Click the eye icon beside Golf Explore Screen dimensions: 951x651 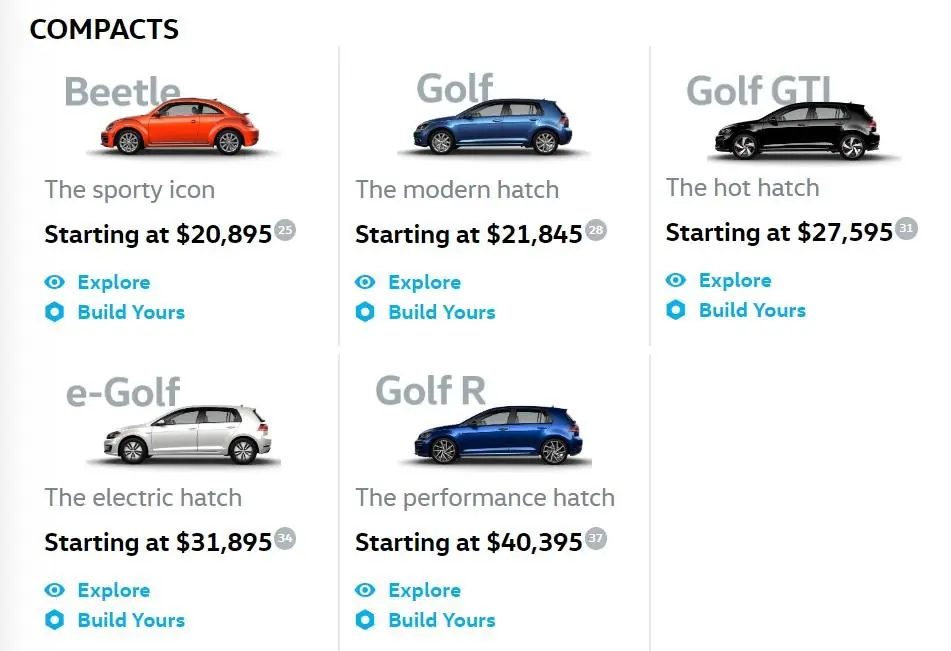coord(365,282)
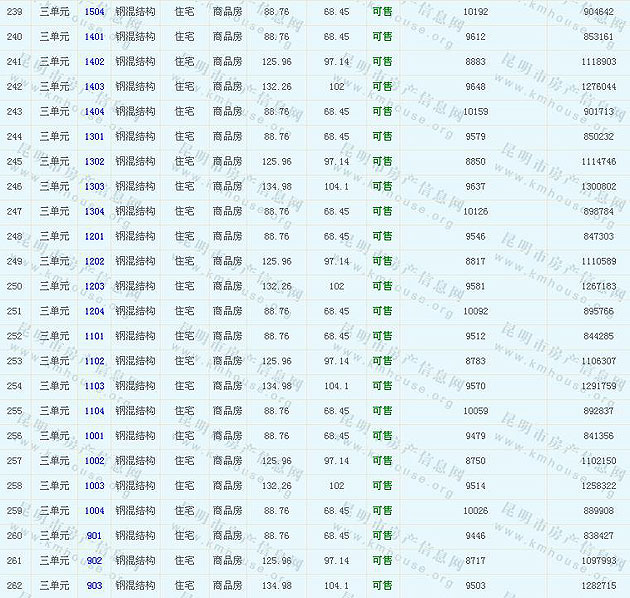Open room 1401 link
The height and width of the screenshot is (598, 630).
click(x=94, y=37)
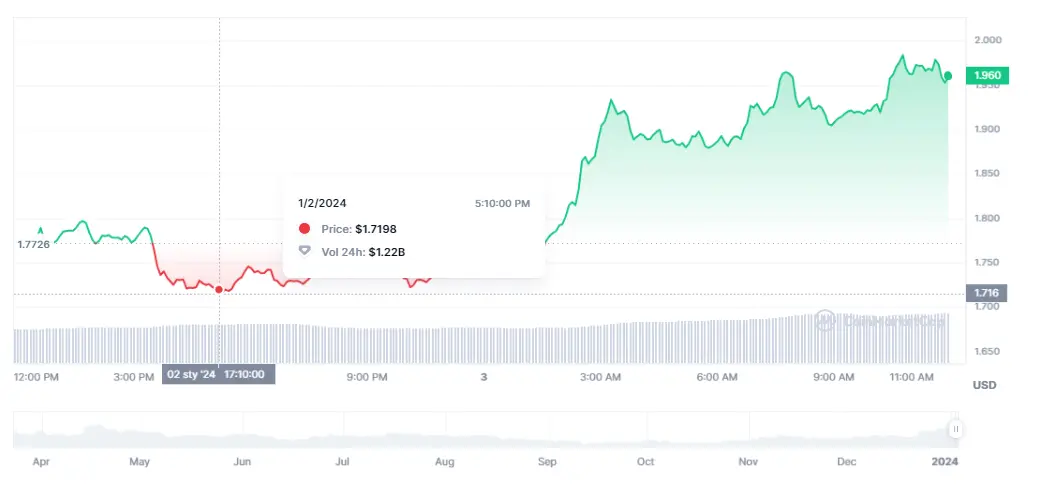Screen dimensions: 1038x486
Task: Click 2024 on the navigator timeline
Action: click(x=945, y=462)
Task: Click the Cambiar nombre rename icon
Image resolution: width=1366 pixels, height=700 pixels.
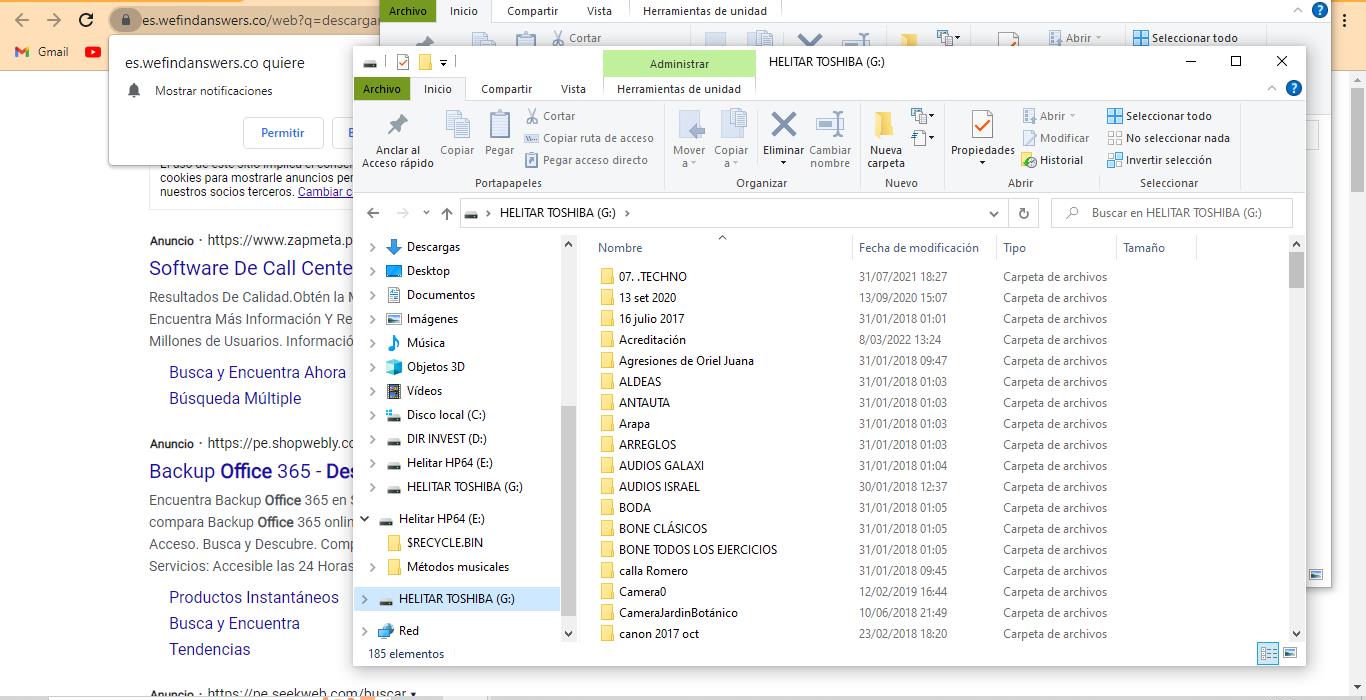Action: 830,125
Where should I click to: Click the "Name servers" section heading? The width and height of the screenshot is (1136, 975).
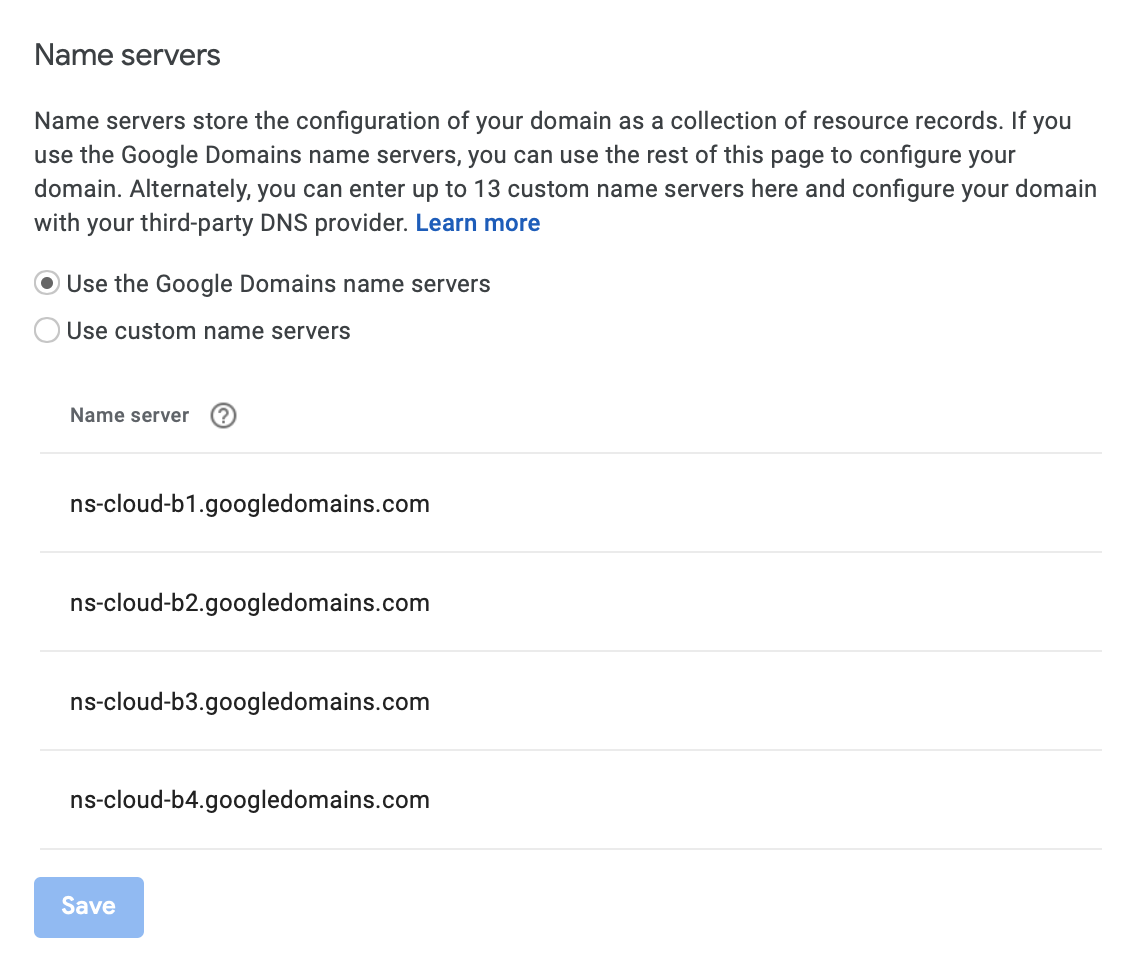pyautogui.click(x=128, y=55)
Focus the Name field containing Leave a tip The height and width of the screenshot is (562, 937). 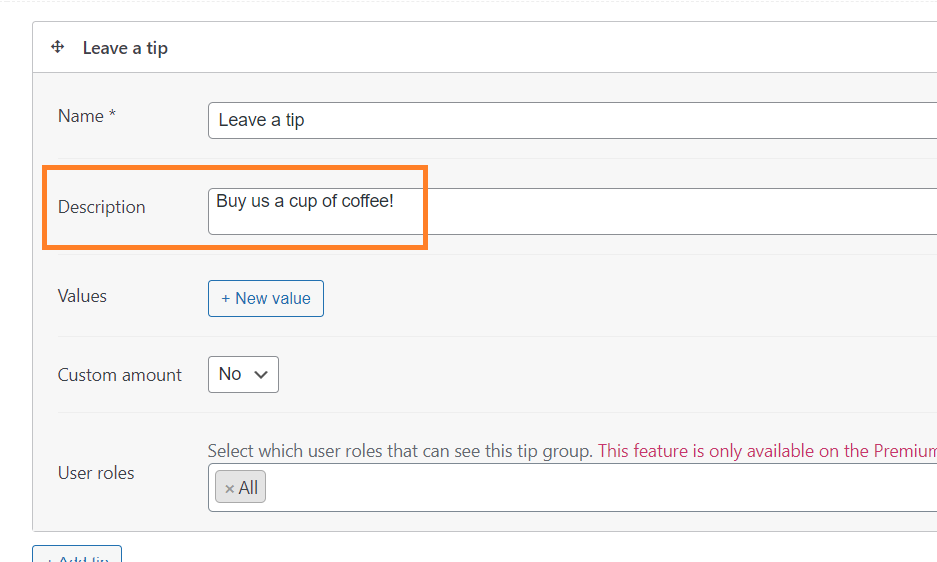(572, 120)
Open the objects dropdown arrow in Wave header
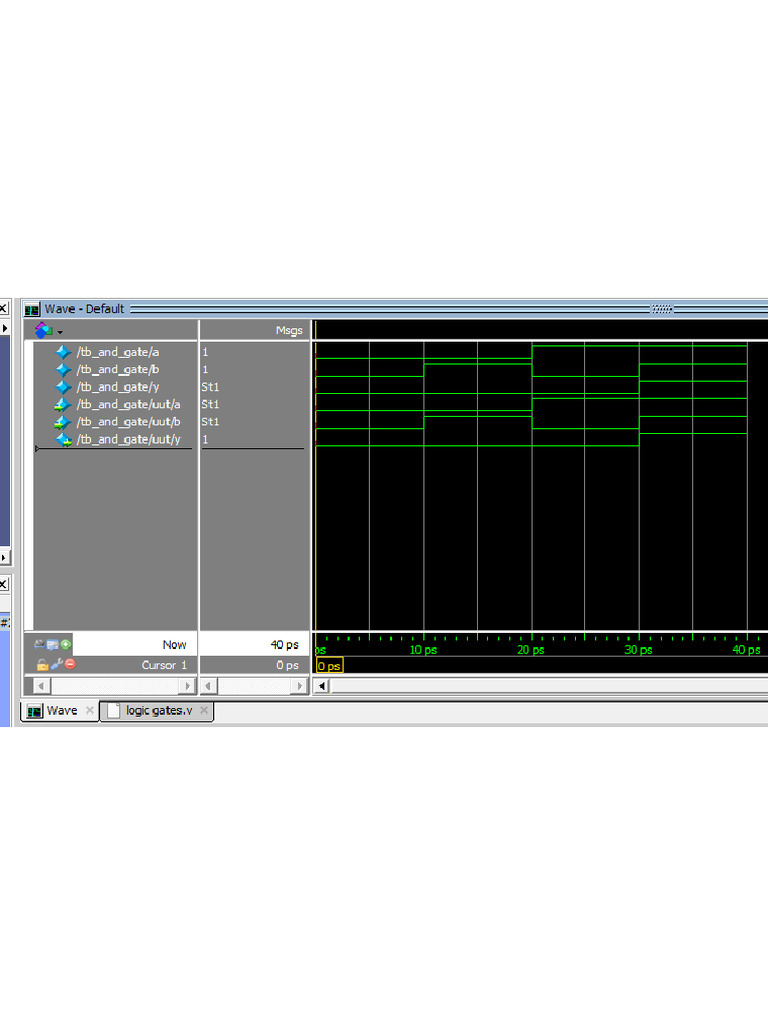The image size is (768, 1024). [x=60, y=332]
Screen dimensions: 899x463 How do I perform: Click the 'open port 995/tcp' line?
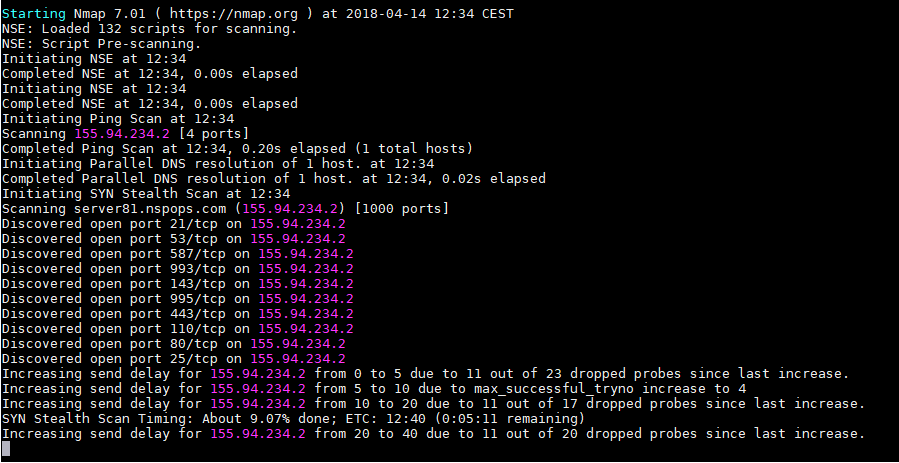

> [ASSIGNMENT]: Starting with the line that contains "Open the objects", print every line through the end of the data exactly as written; omit all pictures and add nothing else.

> [OUTPUT OF THE EXERCISE]:
Open the objects dropdown arrow in Wave header
The image size is (768, 1024). [x=60, y=332]
Screen dimensions: 899x463 How do I perform: Click the 'open port 995/tcp' line?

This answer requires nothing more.